Date of Report (Date of earliest event reported) January 31, 2014

 

 

Syntel, Inc.

(Exact name of registrant as specified in its charter)

 

 

 

Michigan   000-22903   38-2312018

(State or other jurisdiction

of incorporation)

 

(Commission

File Number)

 

(IRS Employer

Identification No.)

 

525 E. Big Beaver Road, Suite 300, Troy, Michigan   48083
(Address of principal executive offices)   (Zip Code)

Registrant’s telephone number, including area code (248) 619-2800

(Former name or former address, if changed since last report)

 

 

Check the appropriate box below if the Form 8-K filing is intended to simultaneously satisfy the filing obligation of the registrant under any of the follwing provisions (see General Instruction A.2. below):

¨ Written communications pursuant to Rule 425 under the Securities Act (17 CFR 230.425)
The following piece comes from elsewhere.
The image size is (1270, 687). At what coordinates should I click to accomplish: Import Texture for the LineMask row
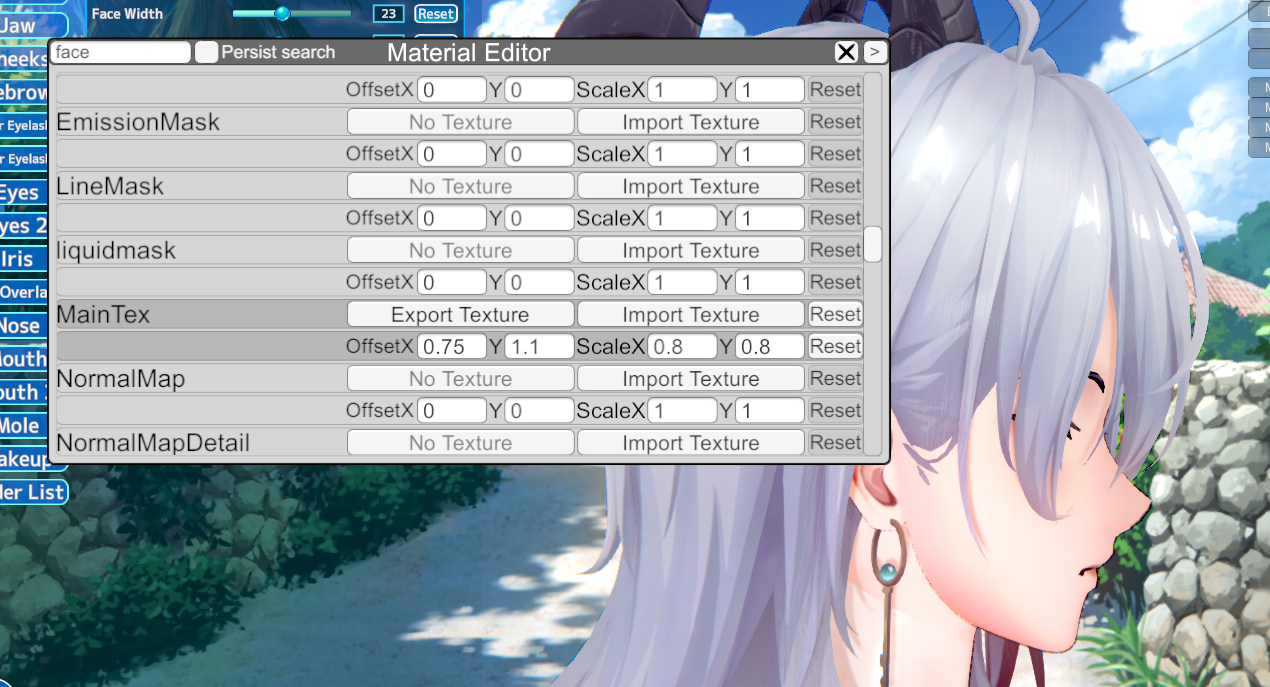(690, 186)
¨ Soliciting material pursuant to Rule 14a-12 under the Exchange Act (17 CFR 240.14a-12)

¨ Pre-commencement communications pursuant to Rule 14d-2(b) under the Exchange Act (17 CFR 240.14d-2(b))
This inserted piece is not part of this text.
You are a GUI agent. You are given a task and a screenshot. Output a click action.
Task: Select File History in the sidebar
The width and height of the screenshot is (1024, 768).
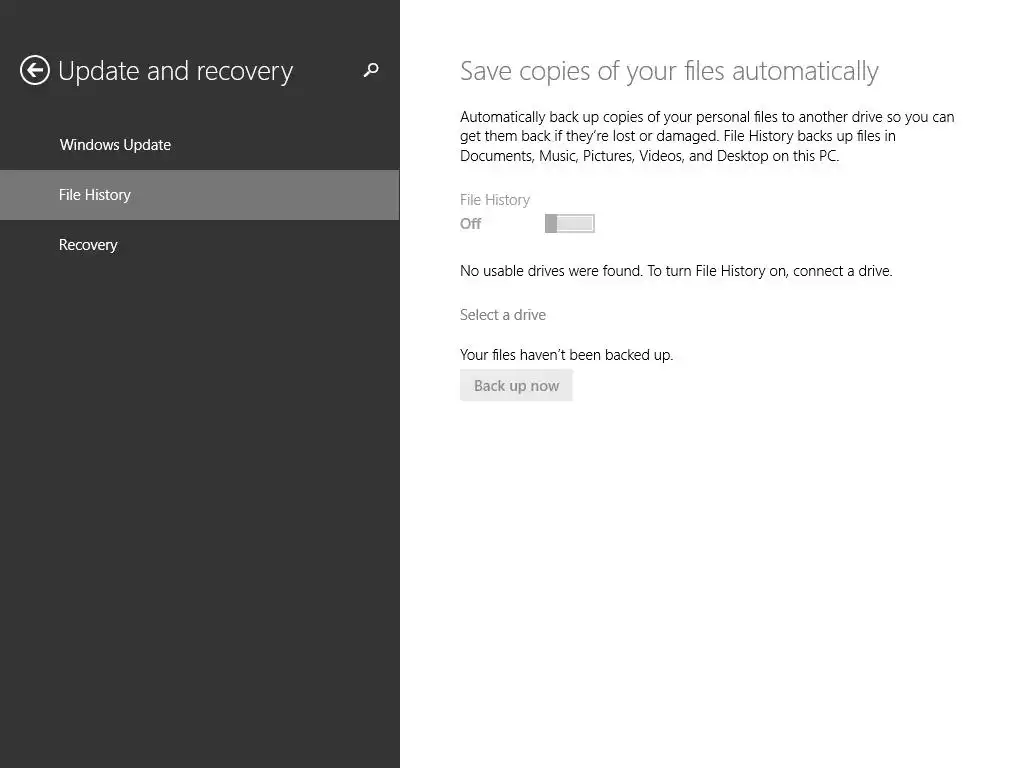[95, 195]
¨ Pre-commencement communications pursuant to Rule 13e-4(c) under the Exchange Act (17 CFR 240.13e-4(c))

 

 

 


Item 5.02. Departure of Directors or Certain Officers; Election of Directors; Appointment of Certain Officers; Compensatory Arrangements of Certain Officers.
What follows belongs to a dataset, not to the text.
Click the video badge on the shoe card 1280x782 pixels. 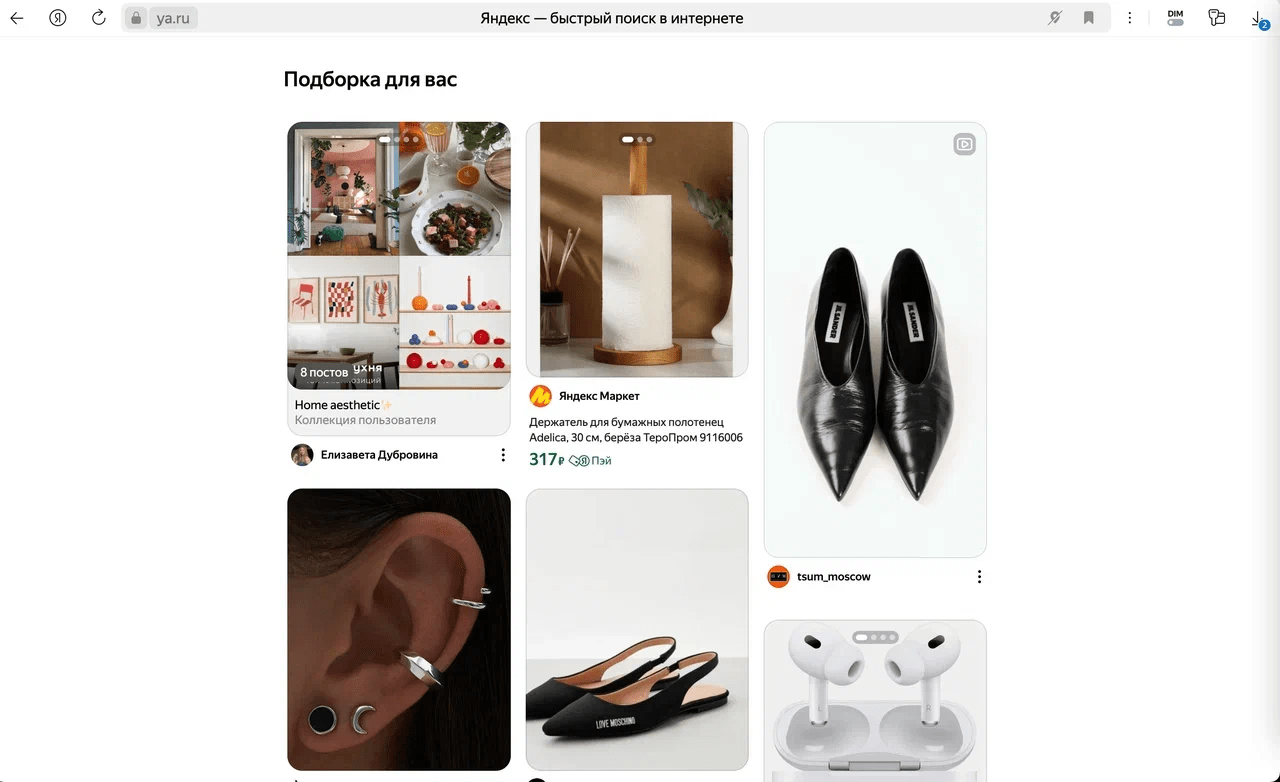pyautogui.click(x=964, y=144)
(c) On January 31, 2014, the Board of Directors of Syntel appointed Prashant Ranade as Executive Vice Chairman of the Board of Directors of Syntel, Inc. (“Syntel”) with an effective date of April 21, 2014. Mr. Ranade, age 61, has served as Syntel’s Chief Executive Officer and President since February 2010 and has served as a director of Syntel since June 2007. Previously, Mr. Ranade served as the President and Chief Executive Officer of Siemens Group Logistics and Assembly Systems, NA (currently Dematic Corp.), a company that is principally involved in material handling logistics and automation, from May 2003 to November 2006. Mr. Ranade served on the board of directors at Dematic Corp. until July 2007.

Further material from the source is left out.